Check each line of the data below for the string "showing". Then give the number of lines that have it, without anything else.

-=-=-

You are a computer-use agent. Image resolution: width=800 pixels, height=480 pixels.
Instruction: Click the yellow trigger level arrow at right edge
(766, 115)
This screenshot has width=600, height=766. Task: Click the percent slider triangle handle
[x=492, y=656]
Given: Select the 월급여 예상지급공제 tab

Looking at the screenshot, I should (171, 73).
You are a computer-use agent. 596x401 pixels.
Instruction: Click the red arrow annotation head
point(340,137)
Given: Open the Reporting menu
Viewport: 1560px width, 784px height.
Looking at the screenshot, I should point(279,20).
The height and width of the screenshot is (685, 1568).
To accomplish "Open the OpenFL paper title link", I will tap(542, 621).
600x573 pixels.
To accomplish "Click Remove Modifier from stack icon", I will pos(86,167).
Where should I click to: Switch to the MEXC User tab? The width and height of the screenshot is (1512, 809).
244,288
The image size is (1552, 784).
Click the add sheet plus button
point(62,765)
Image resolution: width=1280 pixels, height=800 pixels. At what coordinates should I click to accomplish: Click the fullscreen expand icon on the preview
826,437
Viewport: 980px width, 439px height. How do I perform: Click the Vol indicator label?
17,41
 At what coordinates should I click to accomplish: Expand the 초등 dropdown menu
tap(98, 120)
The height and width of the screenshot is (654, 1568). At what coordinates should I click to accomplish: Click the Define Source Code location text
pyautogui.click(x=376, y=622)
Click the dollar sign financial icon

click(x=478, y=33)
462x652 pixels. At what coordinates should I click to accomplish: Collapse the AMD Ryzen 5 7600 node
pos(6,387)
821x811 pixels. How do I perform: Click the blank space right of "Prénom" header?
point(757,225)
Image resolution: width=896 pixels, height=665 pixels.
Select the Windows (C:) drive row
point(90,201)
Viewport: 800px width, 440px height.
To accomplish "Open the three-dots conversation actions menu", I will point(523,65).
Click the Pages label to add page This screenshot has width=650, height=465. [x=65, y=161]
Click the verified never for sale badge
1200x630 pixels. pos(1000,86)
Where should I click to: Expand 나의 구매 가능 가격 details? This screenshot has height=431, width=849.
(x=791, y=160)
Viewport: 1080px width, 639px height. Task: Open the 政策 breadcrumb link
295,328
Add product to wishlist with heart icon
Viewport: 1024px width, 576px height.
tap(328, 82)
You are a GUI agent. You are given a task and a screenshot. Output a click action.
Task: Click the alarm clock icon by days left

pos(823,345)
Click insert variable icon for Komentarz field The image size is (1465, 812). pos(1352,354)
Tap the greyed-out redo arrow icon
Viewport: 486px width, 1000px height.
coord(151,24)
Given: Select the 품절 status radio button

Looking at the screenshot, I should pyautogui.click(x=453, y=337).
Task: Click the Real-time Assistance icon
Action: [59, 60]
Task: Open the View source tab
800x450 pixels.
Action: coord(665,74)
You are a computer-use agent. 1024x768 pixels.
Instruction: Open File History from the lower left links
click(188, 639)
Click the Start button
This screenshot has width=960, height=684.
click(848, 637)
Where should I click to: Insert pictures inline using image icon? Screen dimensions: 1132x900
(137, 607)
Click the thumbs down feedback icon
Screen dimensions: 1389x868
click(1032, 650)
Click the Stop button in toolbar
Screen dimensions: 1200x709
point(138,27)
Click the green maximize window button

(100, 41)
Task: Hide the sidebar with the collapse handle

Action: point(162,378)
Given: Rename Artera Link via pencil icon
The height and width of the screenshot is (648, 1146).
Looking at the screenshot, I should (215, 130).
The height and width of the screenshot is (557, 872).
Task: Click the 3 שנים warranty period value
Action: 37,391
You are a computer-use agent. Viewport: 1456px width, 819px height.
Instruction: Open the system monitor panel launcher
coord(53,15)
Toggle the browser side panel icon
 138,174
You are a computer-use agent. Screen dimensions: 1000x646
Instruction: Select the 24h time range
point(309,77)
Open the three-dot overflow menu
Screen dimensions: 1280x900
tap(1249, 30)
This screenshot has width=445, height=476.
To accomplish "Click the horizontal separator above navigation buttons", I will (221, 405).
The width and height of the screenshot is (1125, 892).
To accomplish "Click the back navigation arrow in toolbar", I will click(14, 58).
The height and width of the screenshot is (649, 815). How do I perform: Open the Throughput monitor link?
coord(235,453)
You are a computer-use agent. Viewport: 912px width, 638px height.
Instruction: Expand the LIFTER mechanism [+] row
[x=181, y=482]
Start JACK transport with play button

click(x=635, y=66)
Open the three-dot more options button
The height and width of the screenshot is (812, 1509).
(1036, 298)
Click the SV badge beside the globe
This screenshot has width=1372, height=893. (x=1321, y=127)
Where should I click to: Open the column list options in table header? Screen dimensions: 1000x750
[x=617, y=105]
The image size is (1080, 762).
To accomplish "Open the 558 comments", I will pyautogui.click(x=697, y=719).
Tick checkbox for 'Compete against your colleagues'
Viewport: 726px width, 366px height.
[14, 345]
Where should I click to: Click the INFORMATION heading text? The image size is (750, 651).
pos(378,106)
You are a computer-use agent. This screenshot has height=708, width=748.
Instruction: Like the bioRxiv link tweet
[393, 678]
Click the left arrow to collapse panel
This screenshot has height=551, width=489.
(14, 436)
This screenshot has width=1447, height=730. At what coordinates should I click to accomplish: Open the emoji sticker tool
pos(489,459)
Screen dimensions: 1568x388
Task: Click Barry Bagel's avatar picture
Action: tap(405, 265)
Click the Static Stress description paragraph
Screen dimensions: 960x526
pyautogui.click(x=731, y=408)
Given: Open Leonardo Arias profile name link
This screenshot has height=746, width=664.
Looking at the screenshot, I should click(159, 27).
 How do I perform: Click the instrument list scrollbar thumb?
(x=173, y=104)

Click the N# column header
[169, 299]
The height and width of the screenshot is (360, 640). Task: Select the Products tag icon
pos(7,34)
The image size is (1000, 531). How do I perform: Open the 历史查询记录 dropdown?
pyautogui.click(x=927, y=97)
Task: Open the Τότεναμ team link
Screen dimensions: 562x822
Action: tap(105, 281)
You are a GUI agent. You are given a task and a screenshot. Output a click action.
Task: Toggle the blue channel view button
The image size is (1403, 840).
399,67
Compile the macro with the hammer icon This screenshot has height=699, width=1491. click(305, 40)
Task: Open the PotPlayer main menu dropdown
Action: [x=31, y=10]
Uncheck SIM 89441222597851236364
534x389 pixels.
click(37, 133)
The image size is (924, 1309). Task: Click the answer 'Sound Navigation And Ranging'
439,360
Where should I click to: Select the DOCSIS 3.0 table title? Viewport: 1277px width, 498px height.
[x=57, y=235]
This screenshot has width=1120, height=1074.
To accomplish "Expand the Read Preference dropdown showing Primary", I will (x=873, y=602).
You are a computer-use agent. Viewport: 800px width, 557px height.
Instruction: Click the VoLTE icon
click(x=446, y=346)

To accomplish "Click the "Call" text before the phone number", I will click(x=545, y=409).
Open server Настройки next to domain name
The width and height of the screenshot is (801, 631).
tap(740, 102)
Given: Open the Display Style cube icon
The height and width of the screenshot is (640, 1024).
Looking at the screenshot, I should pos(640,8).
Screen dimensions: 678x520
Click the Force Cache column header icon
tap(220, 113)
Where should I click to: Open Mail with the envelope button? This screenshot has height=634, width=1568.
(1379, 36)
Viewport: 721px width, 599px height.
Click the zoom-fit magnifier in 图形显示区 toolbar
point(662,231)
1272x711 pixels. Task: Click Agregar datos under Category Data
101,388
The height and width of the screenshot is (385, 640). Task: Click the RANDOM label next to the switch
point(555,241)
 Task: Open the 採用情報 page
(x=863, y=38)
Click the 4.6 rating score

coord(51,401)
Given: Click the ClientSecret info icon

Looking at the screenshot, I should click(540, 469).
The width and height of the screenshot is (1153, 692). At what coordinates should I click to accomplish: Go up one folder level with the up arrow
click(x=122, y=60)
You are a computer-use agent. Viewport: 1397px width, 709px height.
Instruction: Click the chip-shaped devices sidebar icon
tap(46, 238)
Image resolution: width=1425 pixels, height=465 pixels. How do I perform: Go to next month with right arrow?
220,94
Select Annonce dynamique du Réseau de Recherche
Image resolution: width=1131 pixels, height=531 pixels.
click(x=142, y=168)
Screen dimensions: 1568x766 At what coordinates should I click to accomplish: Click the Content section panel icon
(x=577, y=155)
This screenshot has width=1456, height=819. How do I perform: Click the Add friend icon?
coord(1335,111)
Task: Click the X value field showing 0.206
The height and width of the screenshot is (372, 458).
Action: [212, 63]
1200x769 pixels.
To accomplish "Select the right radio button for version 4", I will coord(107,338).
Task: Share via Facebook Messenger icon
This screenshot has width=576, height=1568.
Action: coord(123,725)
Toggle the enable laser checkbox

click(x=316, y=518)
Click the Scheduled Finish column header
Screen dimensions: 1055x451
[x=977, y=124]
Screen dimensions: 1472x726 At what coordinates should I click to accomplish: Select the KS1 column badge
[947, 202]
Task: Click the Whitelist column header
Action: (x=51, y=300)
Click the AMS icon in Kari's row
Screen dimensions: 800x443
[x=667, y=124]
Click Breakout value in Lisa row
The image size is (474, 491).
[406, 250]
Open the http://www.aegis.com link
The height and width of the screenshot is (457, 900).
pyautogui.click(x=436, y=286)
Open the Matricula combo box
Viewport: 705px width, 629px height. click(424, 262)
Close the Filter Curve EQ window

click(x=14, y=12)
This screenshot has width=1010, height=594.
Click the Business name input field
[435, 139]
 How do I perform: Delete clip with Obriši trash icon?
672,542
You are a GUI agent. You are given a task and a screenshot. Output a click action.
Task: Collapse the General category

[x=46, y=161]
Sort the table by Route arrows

-=-=-

■ EXPECTED ANSWER ■
2